14:00 da çıktım... istasyona gittim tekrar. konya bileti aldım 15:30'a. oturdum beklemeye başladım. kalbimde durmak bilmeyen bir acı.
sol yanım acıyor derlerdide inanmazdım dalga geçerdim duygusal bin derdim ! Ama hepsinin gerçek olduğunu anlamıştım.
15:30 da trene bindim. gözlerimi kapadım pencereye yasladım...
gözlerimi açtığımda telefonum açlıyordu. arayan amcamın oğluydu. açtım. başın sağolsun dedi. kekeleyerek noldu dedim. başın sağolsun dedi ağlayarak kapattı.

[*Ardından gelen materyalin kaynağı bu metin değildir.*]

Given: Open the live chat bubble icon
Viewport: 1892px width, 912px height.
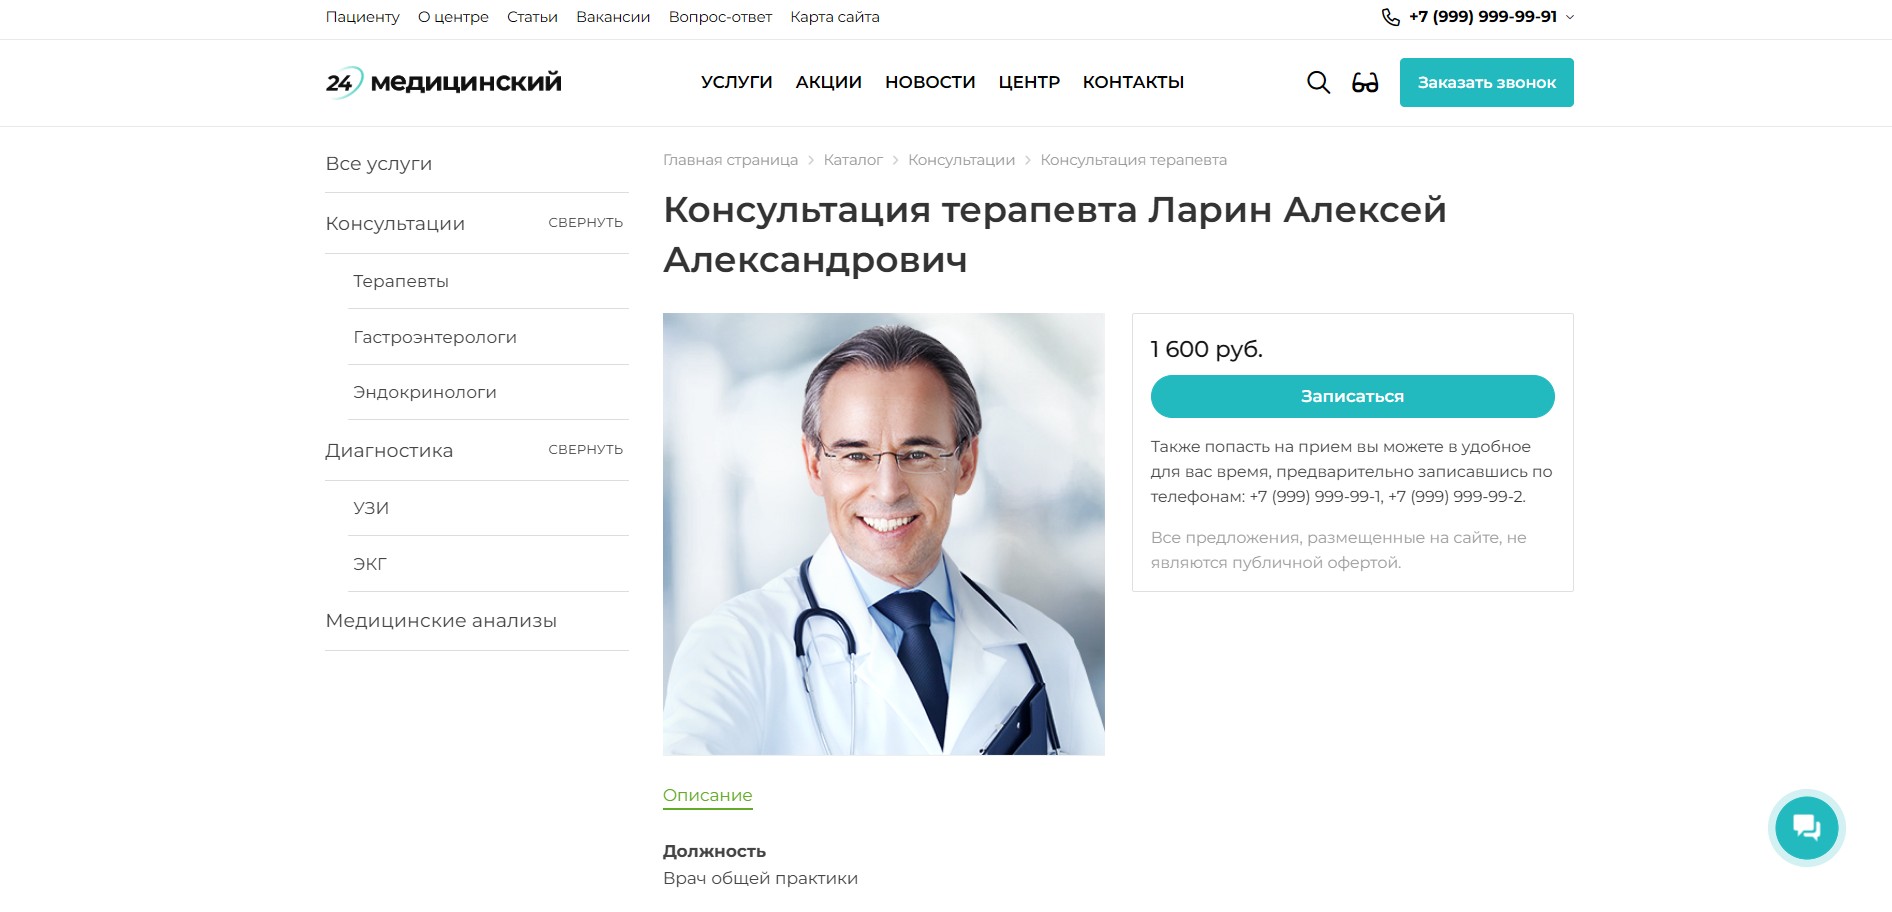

işte o an var ya o an ben yıkıldım... trendekilerin hepsi bana acınası gözlerle bakıyordu. kimse beni anlamıyordu ne hissettiğimi bilmiyordu sadece zavallıymışım gibi bana bakıyorlardı. yapayalnız hissettim. soğuk rüzgarlar esiyordu ruhumda.
annemi kaybetmiştim.
sonra eve girdim odanın ortasına kapaklandım. göz yaşım hiç dinmemişti. saat 12 de kapı çaldı. kalabalık ses geliyordu. akrabalar gelmişti geliyordu...
günlerden 7 kasım 2011 annemin naaşı geldi. onu mezara kendi ellerimle koydum kendi ellerimle toprak attım...
aradan günler geçti. babam yabancılaştı kimse aramaz sormaz oldu... yalnızların addıbını oynuyordum... sokaklarda yürüyordum durmadan içiyordum birşeyleri bir süreliğine unutmak için.
dünyam gitmişti yaşamamı beklememeliydi kimse...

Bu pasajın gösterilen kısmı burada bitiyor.